== Excerpt to read ==
There will be no fiscal implications for other units of state or local government.
3. Public Benefit/Cost Note.
Mr. Heger also has determined that for each of the first five years the rule as proposed is in effect:
(A) The public benefit anticipated as a result of enforcing or administering the rule as proposed will be rules that recoup the department’s cost to administer the program and protect the public fresh water resources of the state.
(B) There will be an adverse economic effect on persons required to comply with the rule as proposed, but the department notes that the rule would not apply to any person who complies with the payment and reporting requirements of the subchapter. However, persons who are delinquent in submission of royalty payments or reports will owe additional charges as set forth in the rule.
(C) Under the provisions of Government Code, Chapter 2006, a state agency must prepare an economic impact statement and a regulatory flexibility analysis for a rule that may have an adverse economic effect on small businesses and micro-businesses. As required by Government Code, §2006.002(g), the Office of the Attorney General has prepared guidelines to assist state agencies in determining a proposed rule’s potential adverse economic impact on small businesses. Those guidelines state that an agency need only consider a proposed rule’s “direct adverse economic impacts” to small businesses and micro-businesses to determine if any further analysis is required. For that purpose, the department considers “direct economic impact” to mean a requirement that would directly impose recordkeeping or reporting requirements; impose taxes or fees; result in lost sales or profits; adversely affect market competition; or require the purchase or modification of equipment or services. The proposed amendment affects individuals who are delinquent in submitting required payments and/or reports or who submit incorrect reports. The magnitude of such adverse economic impacts is dependent on the number of violations and the length of time that elapses between notification and resolution; therefore, it is impossible to calculate a meaningful estimate of potential adverse economic impacts related to the payment of penalties and/or interest. The department notes, however, that permittees who comply with the rules as proposed and timely submit documentation/pay royalties will experience no adverse economic impact related to penalties and interest.
The department considered several alternatives to achieve the goals of the proposed amendment while reducing potential adverse impacts on small and micro-businesses and persons required to comply. One alternative the department considered was status quo. This alternative was rejected because the goal of the proposed amendment is to provide an incentive for permittees to timely submit required payments and reports, which represents a cost savings to the department both in the form of staff time spent attempting to rectify delinquencies and inaccurate reports, as well as in allowing the full use and benefit of royalty payments The department concluded that these considerations outweigh the adverse economic impacts to small and micro-businesses and persons required to comply.
The department also considered increasing the penalties by a lesser amount. This alternative was rejected because a lesser amount is not believed to provide a sufficient incentive for compliance and the $100 value will allow the department to recoup the administrative cost of reconciling delinquencies.
(D) The department has not drafted a local employment impact statement under the Administrative Procedures Act, §2001.022, as the agency has determined that the rule as proposed will not impact local economies.

== Extracted records ==
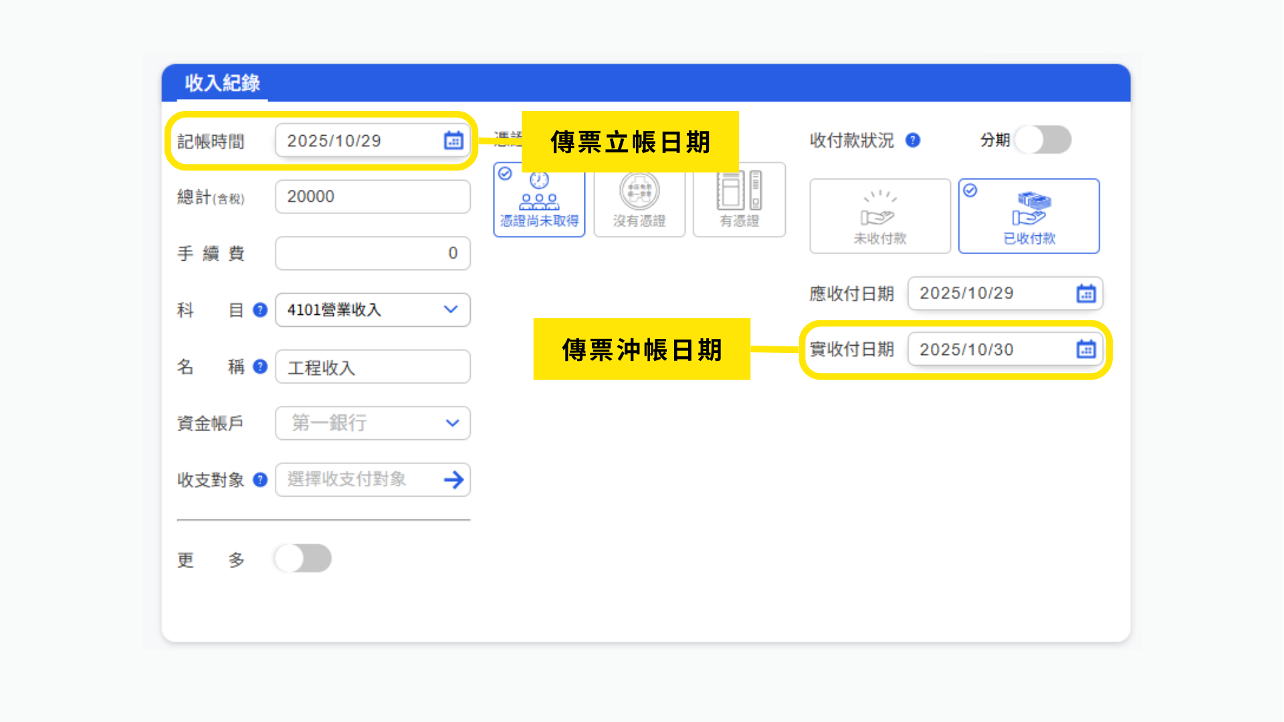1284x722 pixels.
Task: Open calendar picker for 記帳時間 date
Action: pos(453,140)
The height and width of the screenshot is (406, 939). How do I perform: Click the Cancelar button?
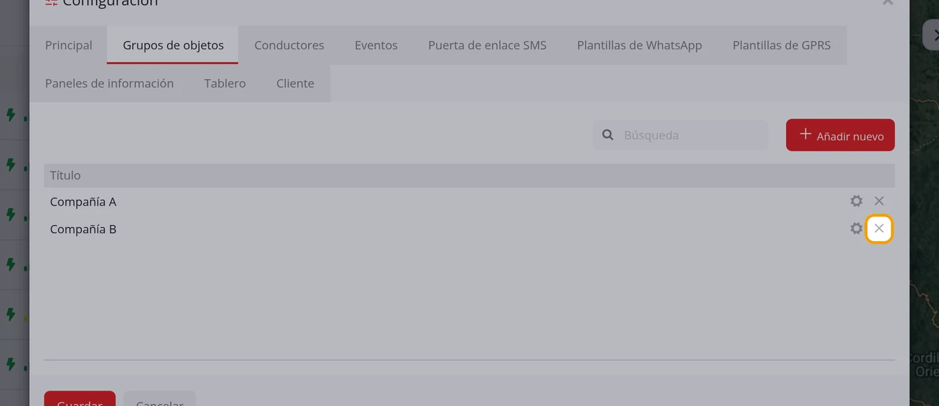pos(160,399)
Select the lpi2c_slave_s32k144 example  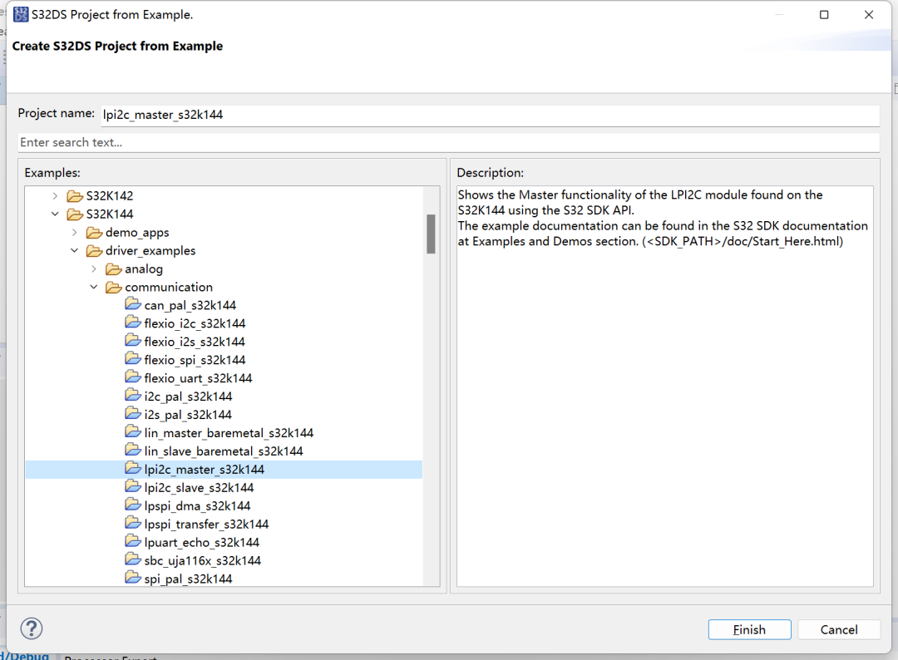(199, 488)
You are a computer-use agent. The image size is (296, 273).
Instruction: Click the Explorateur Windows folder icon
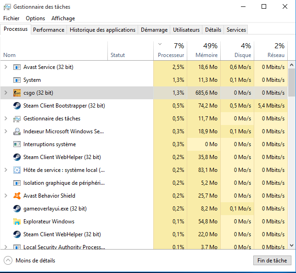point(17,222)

== Task requirements ==
#1 Translate this sentence from the rule notice into Spanish: "The department also considered increasing the penalties by a lesser amount."
#2 According to the rule notice, what value will allow the department to recoup the administrative cost of reconciling delinquencies?

== Task-by-task answers ==
#1 El departamento también consideró aumentar las sanciones en una cantidad menor.

#2 $100